Thursday, March 7, 2013

First Impressions of Jordan


Alex is full of thoughts again today, so I'm givin him some air time again!  

5 hours in Jordan, and the jury, unsurprisingly, is still out for me.  First half hour was not the most pleasant.  After purchasing two visas for 40JD and collecting our packs from baggage claim, we exited customs to find that the taxi we had arranged with the hotel in Petra was nowhere to be found.  I asked the unfriendly man at “customer service” if I could use the phone and was pointed across the way to the tiny convenience store inside the terminal.  “You buy card to use phone” – excellent English; not sure he gets the idea of customer service.  I bought the 2JD calling card for 3JD, which is the beauty of a structural monopoly – if you are the only game in town, you can blatantly gouge the foreigners.  Long story short, our driver arrived shortly thereafter and things went uphill from there.

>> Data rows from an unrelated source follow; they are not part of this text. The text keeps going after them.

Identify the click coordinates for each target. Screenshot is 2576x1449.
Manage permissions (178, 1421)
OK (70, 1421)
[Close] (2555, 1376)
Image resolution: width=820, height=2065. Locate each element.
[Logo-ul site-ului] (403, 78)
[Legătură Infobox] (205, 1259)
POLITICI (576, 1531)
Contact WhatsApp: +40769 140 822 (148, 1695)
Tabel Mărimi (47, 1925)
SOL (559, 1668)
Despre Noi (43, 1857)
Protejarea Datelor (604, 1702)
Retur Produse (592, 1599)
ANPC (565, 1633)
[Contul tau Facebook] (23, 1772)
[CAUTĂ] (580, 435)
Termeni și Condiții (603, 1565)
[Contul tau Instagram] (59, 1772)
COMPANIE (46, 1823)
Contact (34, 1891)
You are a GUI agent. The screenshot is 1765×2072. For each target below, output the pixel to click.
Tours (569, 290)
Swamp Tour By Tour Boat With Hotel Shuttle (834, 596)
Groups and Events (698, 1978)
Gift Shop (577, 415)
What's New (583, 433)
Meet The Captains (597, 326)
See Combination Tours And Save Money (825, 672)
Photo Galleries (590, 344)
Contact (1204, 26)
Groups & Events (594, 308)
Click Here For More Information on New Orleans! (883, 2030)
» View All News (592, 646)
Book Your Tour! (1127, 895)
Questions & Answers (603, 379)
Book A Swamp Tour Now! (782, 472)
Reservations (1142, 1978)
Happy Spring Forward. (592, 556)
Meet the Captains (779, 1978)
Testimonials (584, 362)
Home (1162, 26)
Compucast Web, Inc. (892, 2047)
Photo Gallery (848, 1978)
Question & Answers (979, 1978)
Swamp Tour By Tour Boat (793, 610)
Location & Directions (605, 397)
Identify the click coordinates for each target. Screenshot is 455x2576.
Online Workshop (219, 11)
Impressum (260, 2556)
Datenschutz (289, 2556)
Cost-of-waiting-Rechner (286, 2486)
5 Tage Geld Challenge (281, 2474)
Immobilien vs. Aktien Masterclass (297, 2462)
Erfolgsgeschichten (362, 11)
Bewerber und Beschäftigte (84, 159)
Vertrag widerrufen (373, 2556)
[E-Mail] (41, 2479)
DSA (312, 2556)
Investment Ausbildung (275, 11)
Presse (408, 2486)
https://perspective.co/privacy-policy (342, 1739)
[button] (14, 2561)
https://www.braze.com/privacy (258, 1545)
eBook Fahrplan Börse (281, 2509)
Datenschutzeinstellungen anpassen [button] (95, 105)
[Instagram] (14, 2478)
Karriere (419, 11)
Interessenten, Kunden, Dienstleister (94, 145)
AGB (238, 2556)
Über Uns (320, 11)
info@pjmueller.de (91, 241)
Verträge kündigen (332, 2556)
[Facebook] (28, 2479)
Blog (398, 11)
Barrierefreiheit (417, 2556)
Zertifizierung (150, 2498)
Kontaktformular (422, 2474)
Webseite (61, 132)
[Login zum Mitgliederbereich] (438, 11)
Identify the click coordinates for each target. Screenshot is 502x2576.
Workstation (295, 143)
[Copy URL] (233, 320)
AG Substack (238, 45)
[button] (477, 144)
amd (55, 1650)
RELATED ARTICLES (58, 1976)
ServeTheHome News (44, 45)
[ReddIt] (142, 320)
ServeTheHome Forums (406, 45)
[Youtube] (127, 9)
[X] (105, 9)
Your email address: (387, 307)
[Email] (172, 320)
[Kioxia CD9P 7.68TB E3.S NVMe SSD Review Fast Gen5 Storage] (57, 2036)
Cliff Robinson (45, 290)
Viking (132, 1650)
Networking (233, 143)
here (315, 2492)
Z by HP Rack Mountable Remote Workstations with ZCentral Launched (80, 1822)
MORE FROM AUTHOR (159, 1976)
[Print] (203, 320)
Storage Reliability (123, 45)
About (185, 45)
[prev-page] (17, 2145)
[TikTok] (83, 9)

Our driver turned out to be Houssein, the exceedingly pleasant friendly brother of the man who runs the hotel.  For the first 45 minutes of our 2.5 hour drive he took it upon himself to teach us a bit of Arabic.  Then he turned on the tunes: mostly what sounded like American hip-hop remixed with an Arabic flare.  The best moment of the ride was when he pulled off on the side of the road at one of the hundreds of little ramshackle shops that dot the side of the Desert Highway.  He returned with a lit cigarette in his mouth and three little plastic cups of steaming hot tea with bits of sage floating in them.  Houssein finished his smoke and we drove off at 120 km/hr with the Yin-Yang Twins blaring.

At this point it was 9:00 at night, and Casey and I were both hungry and tired.  We declined his offers of dinner, but asked him to stop somewhere we might pick up some fruit to snack on instead.  He stopped at a little vegetable shop, where I selected some apples, oranges, and a pomegranite.  I placed the pomegranite on the scale, and about 15 seconds of Arabic was exchanged to my right.  I looked at Houssein for an explanation: “He says it is free, and welcome to Jordan!”  “Shukran!!  I have to learn a more complete way to say “thank you”.

So, why is the jury still out?  Jordan looks really rough, at least from the window of a cab on the highway.  It feels like a place that has first world infrastructure built over a third world country.  The highway is excellent, the filling stations look immaculate, and the police are everywhere.  Yet the houses and shops on the side of the road look almost bombed out.  Time for me to read a bit more 20th century history and find out why things feel the way they do.